Around a half mile from a glacier
   

The glacier would calve giant chunks of ice, and we'd hear the booming sound a few seconds later.   The sides of the fjord have waterfalls everywhere, and the mountains were thousands of feet almost straight up.    After a month of seeing mountains, I didn't think I could be impressed anymore, but this took it to a new level.

This doesn't begin to capture the real beauty

Once we made it to Juneau, we did a whale watching excursion, and this may have been the highlight of the cruise.   They took us to a pod of humpback whales that does bubble feeding, a complex group behavior to round up the fish.  There are apparently only about 70 or 80 humpbacks in the world that can do it.  They disappear for a while, then suddenly they all came up at once.   It's hard to capture on video because they give no indication where they are coming up.   Once again, there aren't enough words to explain how cool this is to see up close.   Here's a video, I missed the first rise up, but still, you can see how close we were:

Video of whales feeding next to our boat.

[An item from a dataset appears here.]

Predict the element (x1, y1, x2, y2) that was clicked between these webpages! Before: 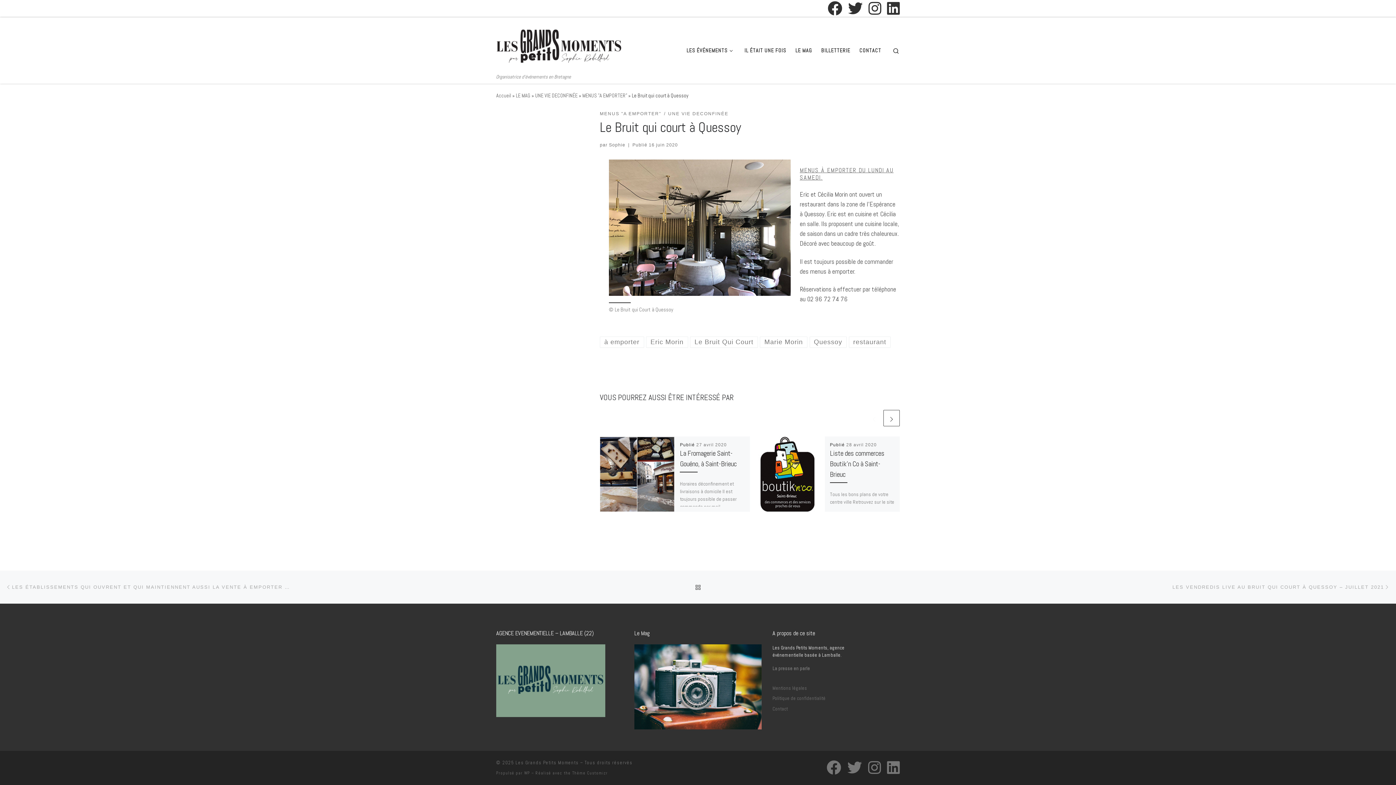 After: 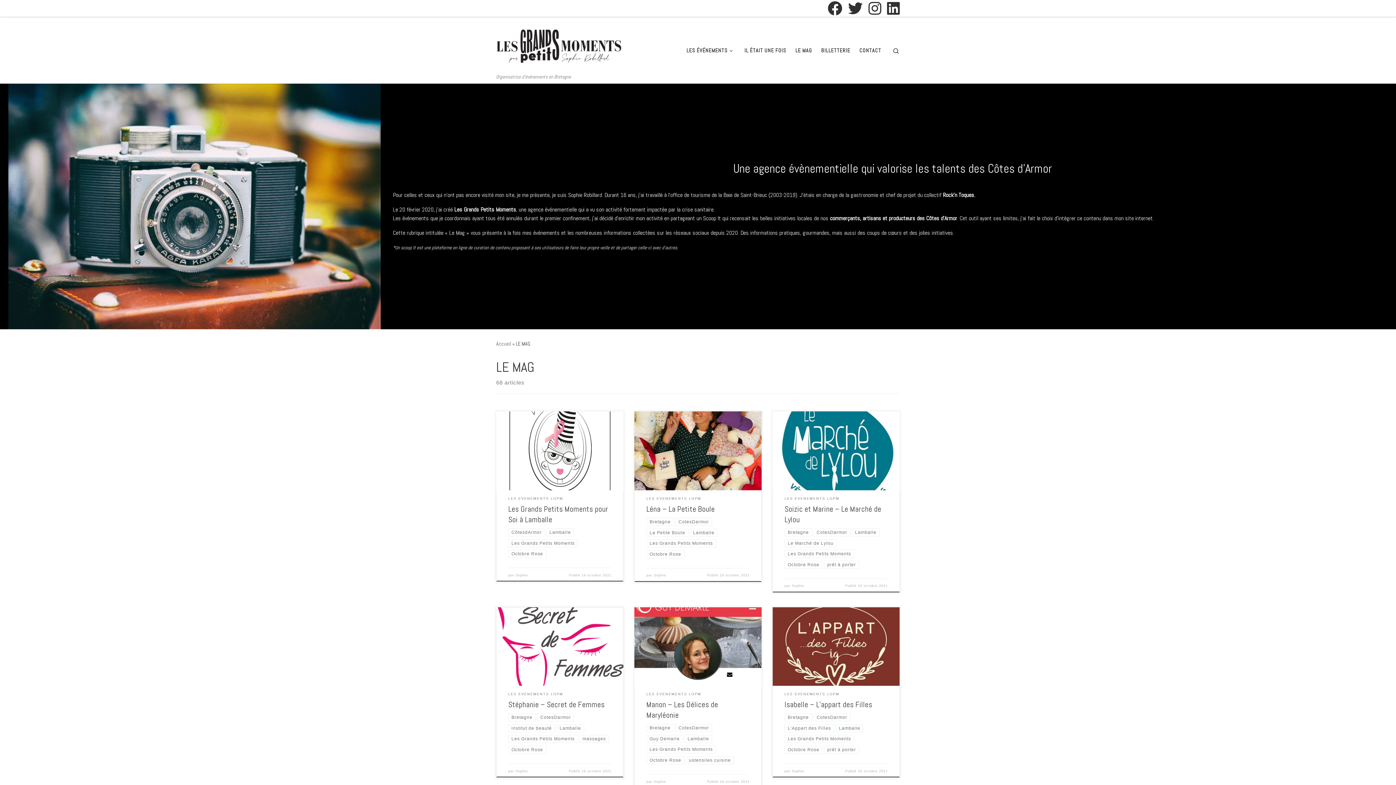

The next day was Skagway -- an unimpressive town.   After a day at sea we landed in Victoria, B.C., and took a tour of Butchart Gardens.   Once again, the words can't capture this.   I never thought a man-made garden could match the splendor of what we had just seen, but this place is amazing, almost worth a trip just by itself.   It's built in a limestone quarry that exhausted its limestone.

Butchart Garden at dusk
A tiny piece of Butchart Gardens in Victoria


So, that's enough for a while, right?   Apparently not.  From the cruise, we went to a sailboat, and sailed the San Juan Islands for a week.  Once again, the scenery is amazing.    We sailed among the tops of underwater mountains, each one with it's own personality.

The view from Sucia.  Notice snow-capped Mount Baker in the background.

The rough shores on Sucia Island


We saw orcas up close, had a great hike on Sucia Island, and stopped at a couple of beautiful marinas.  

By the end of the two weeks, it all seemed like a dream.   There is too much big, too much to overwhelm us.   I think our little brains are not big enough to absorb such a big adventure.